Similarly, I only know who Terry Lamsley is because I know that there are still people out there writing classical (which is not to say derivative) ghost stories. Lamsley's work is published by small presses, and as is often the case with writers so published, there is one book that gets sold at a price that wouldn't make a regular working stiff horror fan such as myself blanch at the idea of paying for it. With Lamsley, that book is Conference with the Dead, published by Night Shade books. In his introduction to Conference with the Dead, Ramsey Campbell -- who has an incredibly sharp eye for this kind of writing -- relates an interesting, charming and even inspiring anecdote about his introduction to Lamsley's work. In brief, he says that he was at a science fiction convention, and encountered Lamsley hawking his self-published collection Under the Crust (check out how much that one is currently going for online). Because Lamsley was standing right there, Campbell found it difficult to simply put the book down, having just picked it up for a browse-through, and also Lamsley hailed from, and set much of his fiction in, Buxton, where Campbell had met his wife. So he bought the book, and later that night, after reading some of it, called Stephen Jones and Karl Edward Wagner to announce the arrival of a major new talent.

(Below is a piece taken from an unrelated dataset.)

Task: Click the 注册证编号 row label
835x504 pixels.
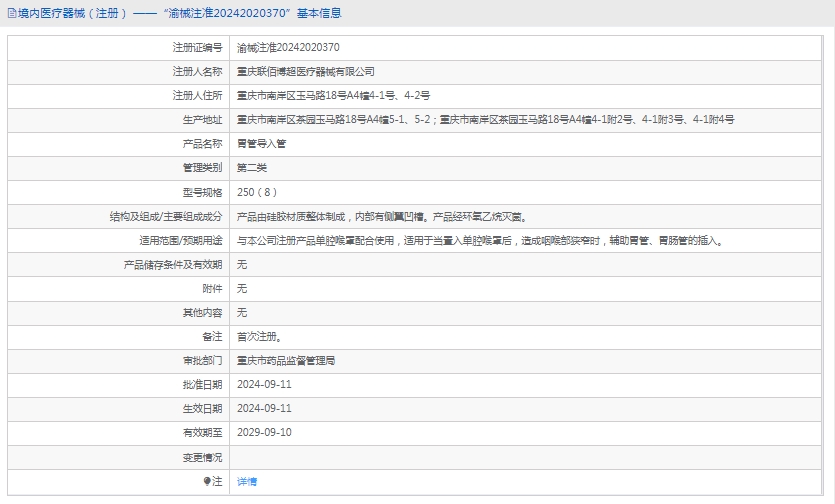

Later in the introduction, Campbell says:

In this book Lamsley consolidates his reputation as an inheritor of all the qualities of classic English supernatural horror fiction: wit, detachment, an economy of effect bordering on the poetic, a seemingly effortless originality.

Yes, yes, yes, and yes, from what I've been able to tell after reading seven of the ten stories in Conference with the Dead. Reading Lamsley, I'm reminded of M. R. James, without thinking that Lamsley is simply treading old ground. You might come away from your first Lamsley story tempted to say "They don't write 'em like that anymore", if it weren't for the fact that Lamsley is alive and well and writing at this very moment (well, probably). The fact, or the theory, that his classicism is why Leisure Books, the most productive publisher of affordable, mass market horror fiction (new and reprints), hasn't come near Lamsley yet is both depressing and inevitable (and, for the record, Leisure Books puts out some good stuff on occasion, and they're far from a total write-off. I just wish Lamsley and his kin could get a look into that sort of deal).

For today, I read two Lamsley stories, the first of which, "Blade and the Bone", is the most M. R. James-y of Lamsley's many M. R. James-y stories. It tells the story of Ogden Minter, a man of late middle age, but still very active, who is on vacation with his wife, Poppy. Poppy hurt her ankle in a bike accident, however, and "Blade and the Bone" find Ogden on his own, tracking Poppy's antiquarian interests through the English countryside. Specifically, on this day, he's looking for an old church called St. Margaret, with the intent of taking photographs of the church and its surrounding, and of collecting any lore about the area he might pick up from the locals, all of which he plans on presenting to Poppy later in the day. We're told that Ogden not only doesn't share Poppy's antiquarian streak, but that he's lost a fair amount of interest in Poppy herself. Still, this is something to do.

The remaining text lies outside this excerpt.